Talvez não por muito tempo. O Estado pode ser a bola da vez. Pelo menos trabalha para se tornar conhecido. Na infra-estrutura hoteleira, a Rede Tropical estuda abrir uma unidade na capital, Aracaju. E, nesse esforço de marketing, até Alexandre Frota, na ‘‘Casa dos Artistas’’, sucesso de audiência do ‘‘SBT’’, citou o ‘‘Pré-Caju 2002’’, Carnaval fora de época.

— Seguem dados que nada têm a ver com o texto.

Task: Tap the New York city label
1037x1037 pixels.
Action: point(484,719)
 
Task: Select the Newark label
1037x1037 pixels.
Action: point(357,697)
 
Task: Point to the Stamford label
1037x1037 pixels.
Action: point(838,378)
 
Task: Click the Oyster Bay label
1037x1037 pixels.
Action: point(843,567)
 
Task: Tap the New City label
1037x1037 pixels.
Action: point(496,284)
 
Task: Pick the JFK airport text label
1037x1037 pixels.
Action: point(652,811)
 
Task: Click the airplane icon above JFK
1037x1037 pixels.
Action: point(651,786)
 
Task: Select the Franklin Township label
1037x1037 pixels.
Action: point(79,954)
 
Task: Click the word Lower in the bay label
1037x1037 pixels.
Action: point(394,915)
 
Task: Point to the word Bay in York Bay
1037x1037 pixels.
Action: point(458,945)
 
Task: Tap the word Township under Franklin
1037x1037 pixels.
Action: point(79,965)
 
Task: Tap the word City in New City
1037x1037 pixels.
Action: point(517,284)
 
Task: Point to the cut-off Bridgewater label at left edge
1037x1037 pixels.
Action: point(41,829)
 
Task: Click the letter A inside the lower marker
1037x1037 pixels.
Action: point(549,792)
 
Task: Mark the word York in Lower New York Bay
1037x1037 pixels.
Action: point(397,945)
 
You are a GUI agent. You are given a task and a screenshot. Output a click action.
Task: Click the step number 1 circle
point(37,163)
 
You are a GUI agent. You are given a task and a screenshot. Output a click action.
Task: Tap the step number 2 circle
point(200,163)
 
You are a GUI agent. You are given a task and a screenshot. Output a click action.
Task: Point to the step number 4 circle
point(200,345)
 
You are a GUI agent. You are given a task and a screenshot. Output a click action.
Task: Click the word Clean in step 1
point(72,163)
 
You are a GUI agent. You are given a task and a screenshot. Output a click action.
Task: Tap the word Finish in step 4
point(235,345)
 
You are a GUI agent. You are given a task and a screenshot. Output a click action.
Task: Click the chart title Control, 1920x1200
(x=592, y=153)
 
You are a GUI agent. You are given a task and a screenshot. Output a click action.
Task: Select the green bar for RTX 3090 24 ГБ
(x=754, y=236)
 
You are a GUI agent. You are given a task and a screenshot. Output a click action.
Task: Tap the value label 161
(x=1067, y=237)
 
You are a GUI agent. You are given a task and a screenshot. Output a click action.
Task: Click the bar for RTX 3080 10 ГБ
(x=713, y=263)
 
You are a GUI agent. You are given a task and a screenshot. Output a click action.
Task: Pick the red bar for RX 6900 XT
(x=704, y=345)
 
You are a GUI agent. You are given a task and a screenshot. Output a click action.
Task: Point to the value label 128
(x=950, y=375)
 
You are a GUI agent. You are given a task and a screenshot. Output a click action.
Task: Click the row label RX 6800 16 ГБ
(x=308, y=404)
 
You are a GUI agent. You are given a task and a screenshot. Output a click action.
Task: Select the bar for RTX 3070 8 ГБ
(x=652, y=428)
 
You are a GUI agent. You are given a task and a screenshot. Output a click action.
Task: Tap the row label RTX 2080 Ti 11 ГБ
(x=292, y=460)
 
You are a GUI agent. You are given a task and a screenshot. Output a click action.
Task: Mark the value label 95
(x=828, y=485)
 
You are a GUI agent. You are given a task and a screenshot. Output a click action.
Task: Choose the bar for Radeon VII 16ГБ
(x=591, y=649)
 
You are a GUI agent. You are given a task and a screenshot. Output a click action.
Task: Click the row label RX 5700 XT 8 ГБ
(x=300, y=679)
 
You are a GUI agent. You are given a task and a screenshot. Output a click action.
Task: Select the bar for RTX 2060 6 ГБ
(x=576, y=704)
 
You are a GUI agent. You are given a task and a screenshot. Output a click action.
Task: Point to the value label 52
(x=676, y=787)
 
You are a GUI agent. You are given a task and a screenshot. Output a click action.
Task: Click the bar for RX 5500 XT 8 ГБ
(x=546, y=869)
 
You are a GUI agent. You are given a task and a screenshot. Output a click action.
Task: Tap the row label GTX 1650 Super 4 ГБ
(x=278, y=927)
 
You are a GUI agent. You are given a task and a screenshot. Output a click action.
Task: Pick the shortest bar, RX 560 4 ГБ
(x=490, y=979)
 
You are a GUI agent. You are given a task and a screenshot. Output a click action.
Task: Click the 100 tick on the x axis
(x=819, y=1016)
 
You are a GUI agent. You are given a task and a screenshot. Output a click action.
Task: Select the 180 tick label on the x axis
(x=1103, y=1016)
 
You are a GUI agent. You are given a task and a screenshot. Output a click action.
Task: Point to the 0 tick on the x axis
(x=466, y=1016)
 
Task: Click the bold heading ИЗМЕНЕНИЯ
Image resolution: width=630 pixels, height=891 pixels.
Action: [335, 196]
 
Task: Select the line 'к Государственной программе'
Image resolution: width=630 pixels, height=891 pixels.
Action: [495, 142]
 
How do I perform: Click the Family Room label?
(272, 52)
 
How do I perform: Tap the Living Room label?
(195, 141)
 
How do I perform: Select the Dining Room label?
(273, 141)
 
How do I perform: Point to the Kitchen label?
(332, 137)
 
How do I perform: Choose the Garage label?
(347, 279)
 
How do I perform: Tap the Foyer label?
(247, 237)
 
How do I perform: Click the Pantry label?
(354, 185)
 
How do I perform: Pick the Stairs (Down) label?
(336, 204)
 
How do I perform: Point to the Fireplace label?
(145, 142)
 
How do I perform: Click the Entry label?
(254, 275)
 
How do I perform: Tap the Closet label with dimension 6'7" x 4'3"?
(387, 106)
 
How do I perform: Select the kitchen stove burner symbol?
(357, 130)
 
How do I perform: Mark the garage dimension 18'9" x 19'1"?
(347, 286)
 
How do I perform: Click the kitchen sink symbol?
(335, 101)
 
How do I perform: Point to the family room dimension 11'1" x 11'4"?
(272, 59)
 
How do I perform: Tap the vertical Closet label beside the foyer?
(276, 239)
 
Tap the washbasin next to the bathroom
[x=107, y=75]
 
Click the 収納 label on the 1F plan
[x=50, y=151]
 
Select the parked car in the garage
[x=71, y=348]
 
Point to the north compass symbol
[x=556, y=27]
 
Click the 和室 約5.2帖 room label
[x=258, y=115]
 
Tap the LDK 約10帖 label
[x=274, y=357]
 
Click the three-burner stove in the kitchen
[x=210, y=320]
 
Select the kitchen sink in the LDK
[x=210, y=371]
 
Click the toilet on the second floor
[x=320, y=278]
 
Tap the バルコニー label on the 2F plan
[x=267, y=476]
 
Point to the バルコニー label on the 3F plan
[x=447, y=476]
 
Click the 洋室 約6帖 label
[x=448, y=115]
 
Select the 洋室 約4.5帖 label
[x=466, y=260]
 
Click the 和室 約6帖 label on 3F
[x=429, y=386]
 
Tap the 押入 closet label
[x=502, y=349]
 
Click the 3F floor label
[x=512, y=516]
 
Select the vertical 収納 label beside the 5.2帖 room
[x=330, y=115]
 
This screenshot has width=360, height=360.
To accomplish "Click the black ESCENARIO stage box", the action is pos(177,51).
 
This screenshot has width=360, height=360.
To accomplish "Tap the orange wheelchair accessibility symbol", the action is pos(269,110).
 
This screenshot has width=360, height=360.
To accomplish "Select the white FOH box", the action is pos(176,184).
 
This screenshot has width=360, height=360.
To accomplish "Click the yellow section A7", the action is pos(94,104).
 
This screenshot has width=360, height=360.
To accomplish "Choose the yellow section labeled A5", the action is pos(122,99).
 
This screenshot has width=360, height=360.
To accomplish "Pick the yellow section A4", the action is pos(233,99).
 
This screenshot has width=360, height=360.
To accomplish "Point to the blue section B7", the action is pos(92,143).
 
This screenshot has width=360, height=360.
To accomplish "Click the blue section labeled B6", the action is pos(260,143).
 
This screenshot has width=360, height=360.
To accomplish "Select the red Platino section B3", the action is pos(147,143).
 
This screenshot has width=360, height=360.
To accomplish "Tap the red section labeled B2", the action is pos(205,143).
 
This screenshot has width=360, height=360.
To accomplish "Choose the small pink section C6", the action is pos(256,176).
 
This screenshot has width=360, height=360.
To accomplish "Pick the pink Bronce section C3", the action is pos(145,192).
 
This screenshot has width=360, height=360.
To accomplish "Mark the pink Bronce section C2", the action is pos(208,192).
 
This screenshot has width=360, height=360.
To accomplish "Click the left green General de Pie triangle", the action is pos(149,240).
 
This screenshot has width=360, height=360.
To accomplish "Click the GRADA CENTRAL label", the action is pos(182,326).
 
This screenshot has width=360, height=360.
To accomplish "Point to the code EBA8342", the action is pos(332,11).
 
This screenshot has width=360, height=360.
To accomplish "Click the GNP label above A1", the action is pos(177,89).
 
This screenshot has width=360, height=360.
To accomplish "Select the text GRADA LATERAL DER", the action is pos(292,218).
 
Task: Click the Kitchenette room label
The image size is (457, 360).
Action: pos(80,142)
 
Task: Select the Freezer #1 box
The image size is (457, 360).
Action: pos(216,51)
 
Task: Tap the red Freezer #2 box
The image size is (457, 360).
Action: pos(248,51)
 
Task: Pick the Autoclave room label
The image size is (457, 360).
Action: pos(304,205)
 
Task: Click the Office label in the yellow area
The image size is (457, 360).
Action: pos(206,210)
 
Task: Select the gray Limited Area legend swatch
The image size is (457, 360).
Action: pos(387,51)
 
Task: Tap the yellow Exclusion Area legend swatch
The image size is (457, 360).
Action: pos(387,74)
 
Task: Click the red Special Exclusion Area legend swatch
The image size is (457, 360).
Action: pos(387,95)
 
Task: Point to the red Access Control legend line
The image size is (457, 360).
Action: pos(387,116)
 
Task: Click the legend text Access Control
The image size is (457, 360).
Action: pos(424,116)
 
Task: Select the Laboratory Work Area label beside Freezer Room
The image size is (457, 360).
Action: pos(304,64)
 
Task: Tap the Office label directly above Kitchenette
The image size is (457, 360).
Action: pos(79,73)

A princípio, o mar de Sergipe pode até decepcionar. Não que a água seja poluída. Na mão, é clarinha. Uma história local explica: os sergipanos contam que, descendo o mapa, Deus foi colocando arrecifes em todo o litoral até que parou para descansar, justamente quando havia chegado a vez deles.
Menor Estado brasileiro, com 22 mil quilômetros quadrados e 1,8 milhão de habitantes, Sergipe é o típico caso em que há vantagem em ser pequeno. Num roteiro curto, de uma semana, o visitante vê o mar e o sertão. Desde a orla da capital até as tartarugas na vizinha Pirambu e a grandiosidade do Rio São Francisco, no noroeste. Tudo graças à profecia não-concretizada: mar e sertão seguem separados.